━━━━━ Dataset records ━━━━━
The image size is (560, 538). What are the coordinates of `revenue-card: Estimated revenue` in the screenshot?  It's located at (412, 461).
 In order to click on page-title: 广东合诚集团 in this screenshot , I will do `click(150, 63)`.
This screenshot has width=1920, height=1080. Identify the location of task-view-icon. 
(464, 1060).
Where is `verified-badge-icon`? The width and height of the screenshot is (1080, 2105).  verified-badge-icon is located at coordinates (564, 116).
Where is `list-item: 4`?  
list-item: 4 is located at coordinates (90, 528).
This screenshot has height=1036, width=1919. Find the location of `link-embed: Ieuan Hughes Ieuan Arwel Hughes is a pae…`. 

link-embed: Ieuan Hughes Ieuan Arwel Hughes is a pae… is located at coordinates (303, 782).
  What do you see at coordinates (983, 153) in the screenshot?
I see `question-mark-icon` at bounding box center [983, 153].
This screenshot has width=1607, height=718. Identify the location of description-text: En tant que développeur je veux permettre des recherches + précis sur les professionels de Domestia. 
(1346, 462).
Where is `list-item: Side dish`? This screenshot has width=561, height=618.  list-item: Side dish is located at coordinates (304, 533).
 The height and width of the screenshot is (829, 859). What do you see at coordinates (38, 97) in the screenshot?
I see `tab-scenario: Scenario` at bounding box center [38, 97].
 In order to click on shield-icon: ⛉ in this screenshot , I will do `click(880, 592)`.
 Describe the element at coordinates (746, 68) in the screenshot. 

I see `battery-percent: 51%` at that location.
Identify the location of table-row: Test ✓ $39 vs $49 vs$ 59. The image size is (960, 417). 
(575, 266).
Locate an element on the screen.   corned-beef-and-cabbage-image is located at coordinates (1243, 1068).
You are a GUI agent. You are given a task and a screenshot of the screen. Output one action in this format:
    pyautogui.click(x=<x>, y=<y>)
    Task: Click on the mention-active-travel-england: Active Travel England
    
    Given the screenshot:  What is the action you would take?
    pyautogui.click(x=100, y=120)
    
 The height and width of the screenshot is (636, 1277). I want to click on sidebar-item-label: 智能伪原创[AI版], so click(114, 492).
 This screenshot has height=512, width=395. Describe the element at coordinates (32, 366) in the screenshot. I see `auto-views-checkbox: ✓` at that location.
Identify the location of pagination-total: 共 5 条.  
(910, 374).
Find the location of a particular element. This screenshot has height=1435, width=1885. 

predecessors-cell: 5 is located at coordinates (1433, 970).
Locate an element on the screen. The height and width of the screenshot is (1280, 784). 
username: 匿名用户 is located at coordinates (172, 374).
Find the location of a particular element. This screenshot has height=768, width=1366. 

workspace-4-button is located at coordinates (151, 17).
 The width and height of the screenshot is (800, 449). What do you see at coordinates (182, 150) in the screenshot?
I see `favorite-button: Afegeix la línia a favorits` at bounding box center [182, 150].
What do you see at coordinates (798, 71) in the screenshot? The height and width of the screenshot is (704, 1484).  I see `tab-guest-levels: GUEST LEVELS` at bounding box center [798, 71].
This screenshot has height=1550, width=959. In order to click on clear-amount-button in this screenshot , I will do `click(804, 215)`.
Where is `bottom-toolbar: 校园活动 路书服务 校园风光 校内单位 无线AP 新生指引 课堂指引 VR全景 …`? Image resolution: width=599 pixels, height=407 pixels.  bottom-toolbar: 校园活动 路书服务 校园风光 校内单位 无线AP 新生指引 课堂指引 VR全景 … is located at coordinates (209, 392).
━━━━━
Reproduce the records above with "Identify the location of" swapped for "Determine the position of" and everything else unchanged.

◆ Solution for this task:
The image size is (560, 538). What are the coordinates of `revenue-card: Estimated revenue` in the screenshot?  It's located at (412, 461).
 In order to click on page-title: 广东合诚集团 in this screenshot , I will do `click(150, 63)`.
This screenshot has width=1920, height=1080. Determine the position of task-view-icon. 
(464, 1060).
Where is `verified-badge-icon`? The width and height of the screenshot is (1080, 2105).  verified-badge-icon is located at coordinates (564, 116).
Where is `list-item: 4`?  
list-item: 4 is located at coordinates (90, 528).
This screenshot has height=1036, width=1919. Find the location of `link-embed: Ieuan Hughes Ieuan Arwel Hughes is a pae…`. 

link-embed: Ieuan Hughes Ieuan Arwel Hughes is a pae… is located at coordinates (303, 782).
  What do you see at coordinates (983, 153) in the screenshot?
I see `question-mark-icon` at bounding box center [983, 153].
This screenshot has width=1607, height=718. Determine the position of description-text: En tant que développeur je veux permettre des recherches + précis sur les professionels de Domestia. 
(1346, 462).
Where is `list-item: Side dish`? This screenshot has width=561, height=618.  list-item: Side dish is located at coordinates (304, 533).
 The height and width of the screenshot is (829, 859). What do you see at coordinates (38, 97) in the screenshot?
I see `tab-scenario: Scenario` at bounding box center [38, 97].
 In order to click on shield-icon: ⛉ in this screenshot , I will do `click(880, 592)`.
 Describe the element at coordinates (746, 68) in the screenshot. 

I see `battery-percent: 51%` at that location.
Determine the position of table-row: Test ✓ $39 vs $49 vs$ 59. The image size is (960, 417). 
(575, 266).
Locate an element on the screen.   corned-beef-and-cabbage-image is located at coordinates (1243, 1068).
You are a GUI agent. You are given a task and a screenshot of the screen. Output one action in this format:
    pyautogui.click(x=<x>, y=<y>)
    Task: Click on the mention-active-travel-england: Active Travel England
    
    Given the screenshot:  What is the action you would take?
    pyautogui.click(x=100, y=120)
    
 The height and width of the screenshot is (636, 1277). I want to click on sidebar-item-label: 智能伪原创[AI版], so click(114, 492).
 This screenshot has height=512, width=395. Describe the element at coordinates (32, 366) in the screenshot. I see `auto-views-checkbox: ✓` at that location.
Determine the position of pagination-total: 共 5 条.  
(910, 374).
Find the location of a particular element. This screenshot has height=1435, width=1885. 

predecessors-cell: 5 is located at coordinates (1433, 970).
Locate an element on the screen. The height and width of the screenshot is (1280, 784). 
username: 匿名用户 is located at coordinates (172, 374).
Find the location of a particular element. This screenshot has height=768, width=1366. 

workspace-4-button is located at coordinates (151, 17).
 The width and height of the screenshot is (800, 449). What do you see at coordinates (182, 150) in the screenshot?
I see `favorite-button: Afegeix la línia a favorits` at bounding box center [182, 150].
What do you see at coordinates (798, 71) in the screenshot? The height and width of the screenshot is (704, 1484).  I see `tab-guest-levels: GUEST LEVELS` at bounding box center [798, 71].
This screenshot has height=1550, width=959. In order to click on clear-amount-button in this screenshot , I will do `click(804, 215)`.
Where is `bottom-toolbar: 校园活动 路书服务 校园风光 校内单位 无线AP 新生指引 课堂指引 VR全景 …`? Image resolution: width=599 pixels, height=407 pixels.  bottom-toolbar: 校园活动 路书服务 校园风光 校内单位 无线AP 新生指引 课堂指引 VR全景 … is located at coordinates (209, 392).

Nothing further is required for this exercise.